§ Your goal: The reply should hold every line of the data, unchanged and complete.

§ The records:
※

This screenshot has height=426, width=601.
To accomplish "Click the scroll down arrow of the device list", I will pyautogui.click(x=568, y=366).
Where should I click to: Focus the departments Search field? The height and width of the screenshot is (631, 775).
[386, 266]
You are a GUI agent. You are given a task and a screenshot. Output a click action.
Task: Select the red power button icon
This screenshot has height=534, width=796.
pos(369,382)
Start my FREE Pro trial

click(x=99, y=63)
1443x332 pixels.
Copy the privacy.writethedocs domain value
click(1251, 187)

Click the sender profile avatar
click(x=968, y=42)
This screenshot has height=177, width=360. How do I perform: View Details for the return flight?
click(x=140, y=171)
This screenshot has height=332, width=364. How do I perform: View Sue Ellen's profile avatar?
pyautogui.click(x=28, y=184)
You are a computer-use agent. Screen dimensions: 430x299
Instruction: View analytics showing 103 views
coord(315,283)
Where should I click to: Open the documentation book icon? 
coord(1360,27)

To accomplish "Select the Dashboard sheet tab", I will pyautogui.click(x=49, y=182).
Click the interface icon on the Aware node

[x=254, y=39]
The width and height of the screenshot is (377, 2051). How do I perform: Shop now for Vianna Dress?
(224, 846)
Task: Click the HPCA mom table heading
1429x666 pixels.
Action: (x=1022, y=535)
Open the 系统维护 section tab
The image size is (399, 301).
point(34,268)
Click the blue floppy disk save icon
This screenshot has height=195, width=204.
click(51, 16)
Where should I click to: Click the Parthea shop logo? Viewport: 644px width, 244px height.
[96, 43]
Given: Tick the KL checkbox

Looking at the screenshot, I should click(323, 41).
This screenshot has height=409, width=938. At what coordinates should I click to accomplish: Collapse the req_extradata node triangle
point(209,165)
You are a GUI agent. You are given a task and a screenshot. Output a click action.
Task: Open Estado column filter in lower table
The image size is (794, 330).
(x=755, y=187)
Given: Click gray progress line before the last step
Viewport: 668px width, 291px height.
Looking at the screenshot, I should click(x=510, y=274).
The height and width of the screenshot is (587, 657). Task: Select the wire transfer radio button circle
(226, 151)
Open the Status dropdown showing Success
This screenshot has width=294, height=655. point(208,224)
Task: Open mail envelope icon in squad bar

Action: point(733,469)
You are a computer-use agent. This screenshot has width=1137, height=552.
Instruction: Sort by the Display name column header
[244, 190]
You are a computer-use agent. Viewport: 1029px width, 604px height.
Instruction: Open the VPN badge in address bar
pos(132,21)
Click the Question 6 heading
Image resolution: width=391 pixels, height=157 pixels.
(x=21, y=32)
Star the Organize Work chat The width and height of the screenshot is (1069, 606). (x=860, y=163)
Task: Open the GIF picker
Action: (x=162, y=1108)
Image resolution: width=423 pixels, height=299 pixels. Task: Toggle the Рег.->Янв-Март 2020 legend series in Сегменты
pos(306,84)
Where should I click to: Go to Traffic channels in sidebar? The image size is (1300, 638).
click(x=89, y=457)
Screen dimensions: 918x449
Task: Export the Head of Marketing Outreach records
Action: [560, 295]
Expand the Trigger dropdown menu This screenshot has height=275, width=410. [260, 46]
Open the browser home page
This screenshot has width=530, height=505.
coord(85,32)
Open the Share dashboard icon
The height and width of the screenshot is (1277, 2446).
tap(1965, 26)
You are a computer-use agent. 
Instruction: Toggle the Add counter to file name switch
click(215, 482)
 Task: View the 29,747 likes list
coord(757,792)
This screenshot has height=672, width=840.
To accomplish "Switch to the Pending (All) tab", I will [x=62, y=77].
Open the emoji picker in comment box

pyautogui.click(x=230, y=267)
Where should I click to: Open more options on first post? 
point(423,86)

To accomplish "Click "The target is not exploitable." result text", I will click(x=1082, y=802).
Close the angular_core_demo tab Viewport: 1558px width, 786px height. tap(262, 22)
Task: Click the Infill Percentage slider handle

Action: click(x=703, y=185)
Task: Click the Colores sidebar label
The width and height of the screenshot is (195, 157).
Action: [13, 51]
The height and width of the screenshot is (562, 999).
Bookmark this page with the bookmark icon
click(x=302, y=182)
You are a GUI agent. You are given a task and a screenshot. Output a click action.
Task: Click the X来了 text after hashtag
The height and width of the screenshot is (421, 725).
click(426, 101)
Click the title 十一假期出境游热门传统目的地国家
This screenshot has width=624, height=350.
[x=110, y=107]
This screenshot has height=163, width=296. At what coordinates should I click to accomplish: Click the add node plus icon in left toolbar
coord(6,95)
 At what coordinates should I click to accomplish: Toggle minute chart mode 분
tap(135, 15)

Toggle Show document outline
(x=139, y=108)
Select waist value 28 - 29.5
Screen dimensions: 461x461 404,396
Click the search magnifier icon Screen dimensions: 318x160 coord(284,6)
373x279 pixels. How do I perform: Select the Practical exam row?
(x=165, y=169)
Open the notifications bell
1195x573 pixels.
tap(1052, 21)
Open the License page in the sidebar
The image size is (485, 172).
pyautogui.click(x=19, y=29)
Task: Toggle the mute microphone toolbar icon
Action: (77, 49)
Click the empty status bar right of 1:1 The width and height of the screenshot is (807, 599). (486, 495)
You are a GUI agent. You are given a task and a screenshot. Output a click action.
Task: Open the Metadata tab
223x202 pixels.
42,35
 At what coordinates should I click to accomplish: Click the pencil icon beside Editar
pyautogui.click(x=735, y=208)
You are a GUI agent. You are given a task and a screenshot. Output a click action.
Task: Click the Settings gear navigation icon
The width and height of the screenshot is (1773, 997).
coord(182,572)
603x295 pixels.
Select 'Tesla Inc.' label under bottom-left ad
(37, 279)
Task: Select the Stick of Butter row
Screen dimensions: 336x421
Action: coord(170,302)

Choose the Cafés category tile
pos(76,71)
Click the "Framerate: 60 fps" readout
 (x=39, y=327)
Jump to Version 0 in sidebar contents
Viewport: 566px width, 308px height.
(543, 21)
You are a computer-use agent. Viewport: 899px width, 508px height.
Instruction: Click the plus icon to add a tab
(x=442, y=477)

※

§ Final answer:
This screenshot has height=426, width=601.
To accomplish "Click the scroll down arrow of the device list", I will pyautogui.click(x=568, y=366).
Where should I click to: Focus the departments Search field? The height and width of the screenshot is (631, 775).
[386, 266]
You are a GUI agent. You are given a task and a screenshot. Output a click action.
Task: Select the red power button icon
This screenshot has height=534, width=796.
pos(369,382)
Start my FREE Pro trial

click(x=99, y=63)
1443x332 pixels.
Copy the privacy.writethedocs domain value
click(1251, 187)

Click the sender profile avatar
click(x=968, y=42)
This screenshot has height=177, width=360. How do I perform: View Details for the return flight?
click(x=140, y=171)
This screenshot has height=332, width=364. How do I perform: View Sue Ellen's profile avatar?
pyautogui.click(x=28, y=184)
You are a computer-use agent. Screen dimensions: 430x299
Instruction: View analytics showing 103 views
coord(315,283)
Where should I click to: Open the documentation book icon? 
coord(1360,27)

To accomplish "Select the Dashboard sheet tab", I will pyautogui.click(x=49, y=182).
Click the interface icon on the Aware node

[x=254, y=39]
The width and height of the screenshot is (377, 2051). How do I perform: Shop now for Vianna Dress?
(224, 846)
Task: Click the HPCA mom table heading
1429x666 pixels.
Action: (x=1022, y=535)
Open the 系统维护 section tab
The image size is (399, 301).
point(34,268)
Click the blue floppy disk save icon
This screenshot has height=195, width=204.
click(51, 16)
Where should I click to: Click the Parthea shop logo? Viewport: 644px width, 244px height.
[96, 43]
Given: Tick the KL checkbox

Looking at the screenshot, I should click(323, 41).
This screenshot has height=409, width=938. At what coordinates should I click to accomplish: Collapse the req_extradata node triangle
point(209,165)
You are a GUI agent. You are given a task and a screenshot. Output a click action.
Task: Open Estado column filter in lower table
The image size is (794, 330).
(x=755, y=187)
Given: Click gray progress line before the last step
Viewport: 668px width, 291px height.
Looking at the screenshot, I should click(x=510, y=274).
The height and width of the screenshot is (587, 657). Task: Select the wire transfer radio button circle
(226, 151)
Open the Status dropdown showing Success
This screenshot has width=294, height=655. point(208,224)
Task: Open mail envelope icon in squad bar

Action: point(733,469)
You are a computer-use agent. This screenshot has width=1137, height=552.
Instruction: Sort by the Display name column header
[244, 190]
You are a computer-use agent. Viewport: 1029px width, 604px height.
Instruction: Open the VPN badge in address bar
pos(132,21)
Click the Question 6 heading
Image resolution: width=391 pixels, height=157 pixels.
(x=21, y=32)
Star the Organize Work chat The width and height of the screenshot is (1069, 606). (x=860, y=163)
Task: Open the GIF picker
Action: (x=162, y=1108)
Image resolution: width=423 pixels, height=299 pixels. Task: Toggle the Рег.->Янв-Март 2020 legend series in Сегменты
pos(306,84)
Where should I click to: Go to Traffic channels in sidebar? The image size is (1300, 638).
click(x=89, y=457)
Screen dimensions: 918x449
Task: Export the Head of Marketing Outreach records
Action: [560, 295]
Expand the Trigger dropdown menu This screenshot has height=275, width=410. [260, 46]
Open the browser home page
This screenshot has width=530, height=505.
coord(85,32)
Open the Share dashboard icon
The height and width of the screenshot is (1277, 2446).
tap(1965, 26)
You are a computer-use agent. 
Instruction: Toggle the Add counter to file name switch
click(215, 482)
 Task: View the 29,747 likes list
coord(757,792)
This screenshot has height=672, width=840.
To accomplish "Switch to the Pending (All) tab", I will [x=62, y=77].
Open the emoji picker in comment box

pyautogui.click(x=230, y=267)
Where should I click to: Open more options on first post? 
point(423,86)

To accomplish "Click "The target is not exploitable." result text", I will click(x=1082, y=802).
Close the angular_core_demo tab Viewport: 1558px width, 786px height. tap(262, 22)
Task: Click the Infill Percentage slider handle

Action: click(x=703, y=185)
Task: Click the Colores sidebar label
The width and height of the screenshot is (195, 157).
Action: [13, 51]
The height and width of the screenshot is (562, 999).
Bookmark this page with the bookmark icon
click(x=302, y=182)
You are a GUI agent. You are given a task and a screenshot. Output a click action.
Task: Click the X来了 text after hashtag
The height and width of the screenshot is (421, 725).
click(426, 101)
Click the title 十一假期出境游热门传统目的地国家
This screenshot has width=624, height=350.
[x=110, y=107]
This screenshot has height=163, width=296. At what coordinates should I click to accomplish: Click the add node plus icon in left toolbar
coord(6,95)
 At what coordinates should I click to accomplish: Toggle minute chart mode 분
tap(135, 15)

Toggle Show document outline
(x=139, y=108)
Select waist value 28 - 29.5
Screen dimensions: 461x461 404,396
Click the search magnifier icon Screen dimensions: 318x160 coord(284,6)
373x279 pixels. How do I perform: Select the Practical exam row?
(x=165, y=169)
Open the notifications bell
1195x573 pixels.
tap(1052, 21)
Open the License page in the sidebar
The image size is (485, 172).
pyautogui.click(x=19, y=29)
Task: Toggle the mute microphone toolbar icon
Action: (77, 49)
Click the empty status bar right of 1:1 The width and height of the screenshot is (807, 599). (486, 495)
You are a GUI agent. You are given a task and a screenshot. Output a click action.
Task: Open the Metadata tab
223x202 pixels.
42,35
 At what coordinates should I click to accomplish: Click the pencil icon beside Editar
pyautogui.click(x=735, y=208)
You are a GUI agent. You are given a task and a screenshot. Output a click action.
Task: Click the Settings gear navigation icon
The width and height of the screenshot is (1773, 997).
coord(182,572)
603x295 pixels.
Select 'Tesla Inc.' label under bottom-left ad
(37, 279)
Task: Select the Stick of Butter row
Screen dimensions: 336x421
Action: coord(170,302)

Choose the Cafés category tile
pos(76,71)
Click the "Framerate: 60 fps" readout
 (x=39, y=327)
Jump to Version 0 in sidebar contents
Viewport: 566px width, 308px height.
(543, 21)
You are a computer-use agent. Viewport: 899px width, 508px height.
Instruction: Click the plus icon to add a tab
(x=442, y=477)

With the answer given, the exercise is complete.